Figure 3: Whole-time-equivalent GPs participating in scheme and levels achieved, 2001-2003

We hope that staff in these practices will train in the initiation and management of insulin.

Measuring success

Over the 3 years since the project began, significant improvements have been made.

The proportion of patients being looked after in the community has increased, with a corresponding decrease in those under the care of the hospital service.

The percentage of diabetes patients who have undergone annual review in primary care has increased from 50% in 2001 to 67% in 2003.

There has also been an improvement in the percentage of patients who have been assessed for 10-year CHD risk, BMI level and smoking status and have undergone cholesterol, creatinine, glycaemia, proteinuria and blood pressure measurement as well as eye examination and foot examination (Figure 4, below).

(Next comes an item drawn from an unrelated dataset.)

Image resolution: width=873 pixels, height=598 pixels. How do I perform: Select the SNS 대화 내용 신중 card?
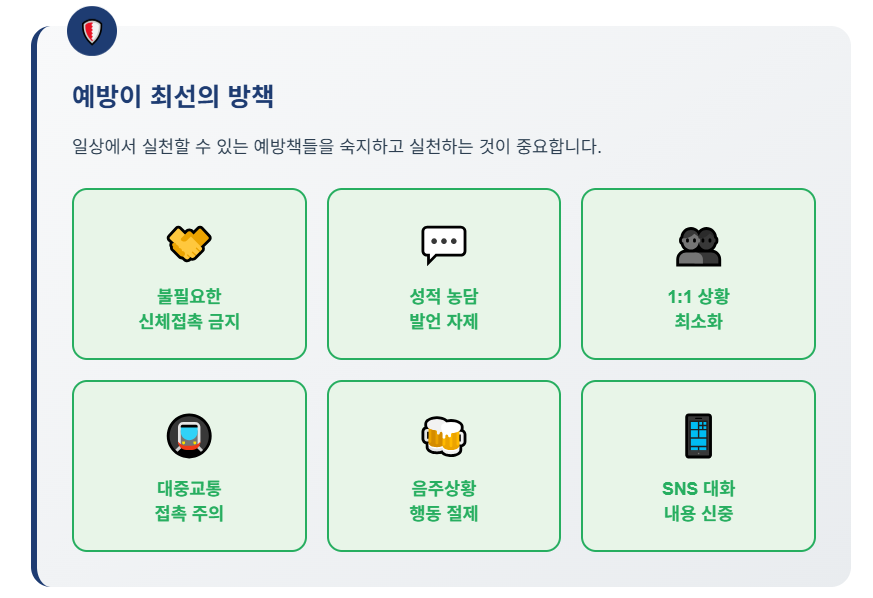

Figure 4: Newham Diabetes Incentive Scheme audit results, 2001-2003

The results shown in Figure 4 are averages across Newham practices. This masks the fact that many practices have made great strides in improving diabetes services in accordance with NICE guidelines 5,8 and the NSF for Diabetes.

Audit inevitably emphasises process and outcome criteria. However, achieving the Warwick Certificate in Diabetes Care has helped healthcare professionals to improve their approach to management and make care more ‘patient centred’ as well as raise clinical standards.

We are fortunate in having two supportive patient representatives who share their experiences, and a cognitive behavioural therapist, all of whom contribute to providing the Warwick Certificate course locally.

Plans for the future

It seems we have now reached a state of equilibrium. Although some practices are still moving up the levels ladder, some have slipped down as a result of staff changes. However, we hope that by the autumn of 2006 more than half of Newham’s GPs will be working in practices where high quality services, including the initiation of insulin, will be provided.We are also aiming to reduce the proportion of patients with diabetes under the care of the hospital services to the suggested level of 15%.

Approximately 20% of patients are registered with practices that do not provide structured care, so we are in the process of developing locality clinics for these patients, staffed by GPs with a special interest.

Rolling out the project

Our scheme was posted on the Audit Commission website as an example of good practice before the publication of the NSF for Diabetes.

We have put forward a proposal to set up a local enhanced service for diabetes under the new GMS contract because we have been disappointed by the funding formula and resulting level of resources available through the new contract’s diabetes indicators, particularly as it appears to disadvantage inner-city areas of high prevalence.

Other PCTs have expressed an interest in our work, and neighbouring City and Hackney PCT has obtained funding to develop a similar scheme as an enhanced service.

References

  1. Tight blood pressure control and risk of macrovascular and microvascular complications in type 2 diabetes: UKPDS 38. UK Prospective Diabetes Study Group. Br Med J 1998; 317: 703- 13.
  2. Cost effectiveness analysis of improved blood pressure control in hypertensive patients with type 2 diabetes: UKPDS 40. UK Prospective Diabetes Study Group. Br Med J 1998; 317: 720- 6.
  3. Department of Health. National Service Framework for Coronary Heart Disease: Modern Standards and Service Models. London: DoH, 2000.
  4. Department of Health. National Service Framework for Diabetes: Standards. London, DoH, 2001.
  5. National Institute for Clinical Excellence. Inherited Clinical Guideline E – Management of type 2 diabetes: Retinopathy screening and early management. London: NICE, 2002.
  6. National Institute for Clinical Excellence. Inherited Clinical Guideline F – Management of type 2 diabetes: Renal disease prevention and early management. London: NICE, 2002.
  7. National Institute for Clinical Excellence. Inherited Clinical Guideline G – Management of Type 2 diabetes: management of blood glucose. London: NICE, 2002.
  8. National Institute for Clinical Excellence. Inherited Clinical Guideline H – Management of Type 2 diabetes: Management of blood pressure and blood lipids. London: NICE, 2002.